# Activity:
Could you copy the material word for word, from the line with "Find the location" through the line with "bank-group-label: 银行 is", both lines included?

# Data section:

┏━━

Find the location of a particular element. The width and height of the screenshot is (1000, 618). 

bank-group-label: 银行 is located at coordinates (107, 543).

┗━━
┏━━

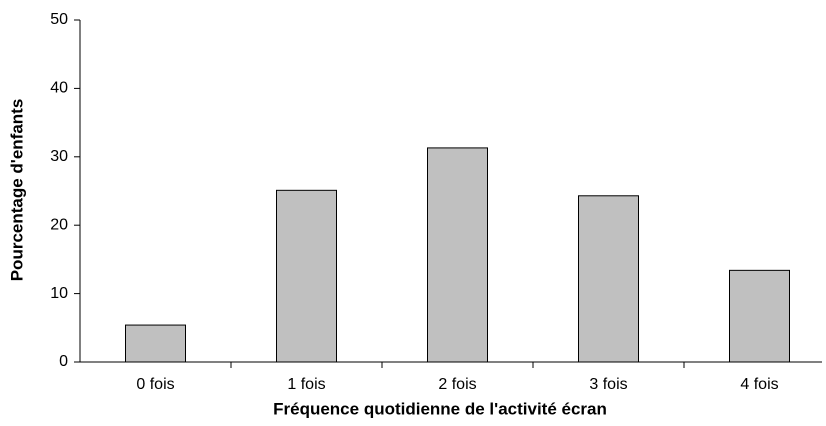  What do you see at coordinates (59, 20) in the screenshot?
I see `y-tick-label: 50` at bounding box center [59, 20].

┗━━
┏━━

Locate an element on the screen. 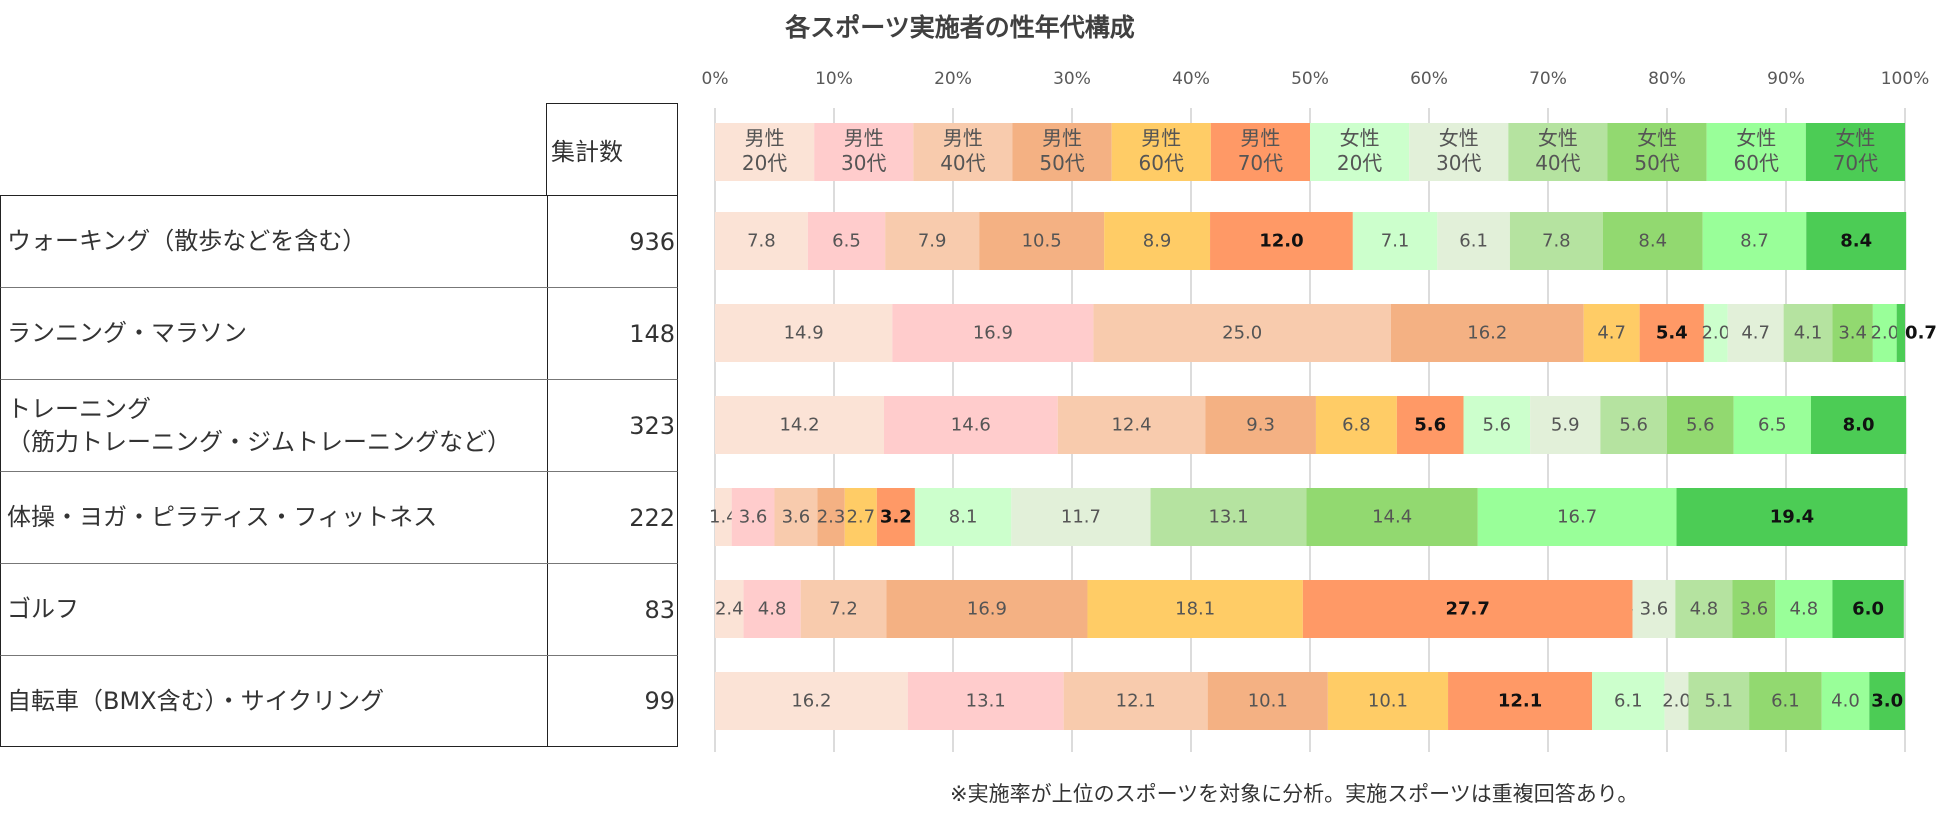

┗━━

# Solution for this problem:
Find the location of a particular element. The width and height of the screenshot is (1000, 618). 

bank-group-label: 银行 is located at coordinates (107, 543).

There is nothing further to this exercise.